Trois appuis complémentaires existent. Une association de consommateurs agréée peut instruire le dossier et écrire à la banque à votre place. L'Autorité de contrôle prudentiel et de résolution reçoit les signalements de pratiques irrégulières, sans trancher les litiges individuels. Enfin, si l'enseigne décide de clôturer le compte, la procédure de droit au compte permet d'obtenir la désignation d'une banque par la Banque de France, avec les services bancaires de base fournis gratuitement.

Sur un prélèvement isolé qui n'a pas lieu d'être, la voie est plus courte : la contestation d'une opération non autorisée obéit à ses propres délais et à sa propre procédure, décrite dans notre page sur la façon de contester un prélèvement bancaire.

Questions courantes sur les frais encadrés

Quels sont les frais bancaires plafonnés ?
Sont plafonnés les frais liés aux irrégularités et aux incidents : la commission d'intervention, le rejet de chèque, le rejet de prélèvement ou de virement, la lettre d'information préalable, l'avis à tiers détenteur et les frais de compte inactif. La cotisation de carte et les frais de tenue de compte ne le sont pas.
Quel est le plafond des frais d'incidents ?
Pour un particulier, la commission d'intervention ne peut dépasser 8 € par opération et 80 € par mois. Pour un client en situation de fragilité financière, le seuil descend à 4 € par opération et 20 € mensuels, et la profession bancaire s'est engagée à ne pas aller au-delà de 25 € par mois tous frais d'incidents confondus.
Qui sont les clients fragiles ?
Ce sont les personnes inscrites au fichier central des chèques pendant trois mois consécutifs, celles dont le dossier de surendettement a été déclaré recevable, et celles qui cumulent au moins cinq irrégularités par mois pendant trois mois consécutifs, au regard de leurs ressources. La banque procède elle-même à cette identification et doit en informer le client par écrit.
Comment contester des frais bancaires ?
Il faut écrire au service réclamations de la banque en indiquant le compte, la période, le montant contesté et le texte invoqué. Sans réponse satisfaisante au bout de deux mois, le médiateur bancaire peut être saisi gratuitement et rend un avis sous quatre-vingt-dix jours.
Comment limiter mes frais bancaires ?
Le premier levier est l'alerte sur le solde, qui prévient avant l'incident. Viennent ensuite la carte à autorisation systématique, l'étalement des prélèvements après la date de versement des revenus, la renégociation du découvert autorisé et, si les critères sont réunis, la souscription de l'offre spécifique à trois euros mensuels.
Quels frais sont encadrés par la loi ?
Le code monétaire et financier encadre les frais d'incident et fixe le contenu et le prix de l'offre spécifique. Le livre des procédures fiscales encadre les frais liés aux avis à tiers détenteur. Le reste de la tarification relève de la liberté commerciale de chaque banque, sous réserve d'une information tarifaire claire et donnée à l'avance.

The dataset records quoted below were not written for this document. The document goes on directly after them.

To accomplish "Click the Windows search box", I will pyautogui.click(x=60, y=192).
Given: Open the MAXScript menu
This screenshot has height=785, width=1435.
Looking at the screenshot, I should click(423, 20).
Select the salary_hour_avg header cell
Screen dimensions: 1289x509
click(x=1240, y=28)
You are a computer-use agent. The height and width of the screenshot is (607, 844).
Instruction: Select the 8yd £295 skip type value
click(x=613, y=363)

Contrôler ses frais au fil de l'année

Deux obligations d'information permettent de vérifier soi-même que le plafonnement est appliqué, sans rien réclamer à personne. La première est l'information préalable : les frais liés à des irrégularités et incidents doivent être portés à la connaissance du client au moins quatorze jours avant la date de leur débit, en principe par une mention sur le relevé de compte. Un prélèvement qui apparaît sans cette annonce est contestable pour ce seul motif.

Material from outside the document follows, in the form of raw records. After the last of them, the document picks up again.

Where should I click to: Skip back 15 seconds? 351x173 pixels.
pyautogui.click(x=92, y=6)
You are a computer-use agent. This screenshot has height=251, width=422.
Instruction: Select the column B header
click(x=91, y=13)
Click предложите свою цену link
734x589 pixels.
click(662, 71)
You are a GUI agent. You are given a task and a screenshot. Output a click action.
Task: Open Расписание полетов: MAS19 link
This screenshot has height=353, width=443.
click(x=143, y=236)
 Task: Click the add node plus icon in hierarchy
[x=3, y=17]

La seconde est le récapitulatif annuel des frais, adressé en janvier et portant sur l'année écoulée. Il regroupe l'ensemble des sommes perçues par la banque, ligne par ligne, y compris celles qui se sont diluées dans douze relevés mensuels. C'est le document le plus utile pour mesurer un coût réel et pour décider, le cas échéant, de changer d'enseigne.

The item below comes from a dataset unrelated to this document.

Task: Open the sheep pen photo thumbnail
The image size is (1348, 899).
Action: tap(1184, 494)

Un dernier réflexe évite bien des mauvaises surprises : comparer la date de valeur des versements et celle des prélèvements automatiques. Un salaire crédité le 30 et une échéance présentée le 28 produisent chaque mois le même rejet, pour une raison de calendrier et non de budget. Décaler l'échéance de quelques jours auprès du créancier coûte un courriel et supprime la cause, là où le plafonnement se contente d'en réduire le coût.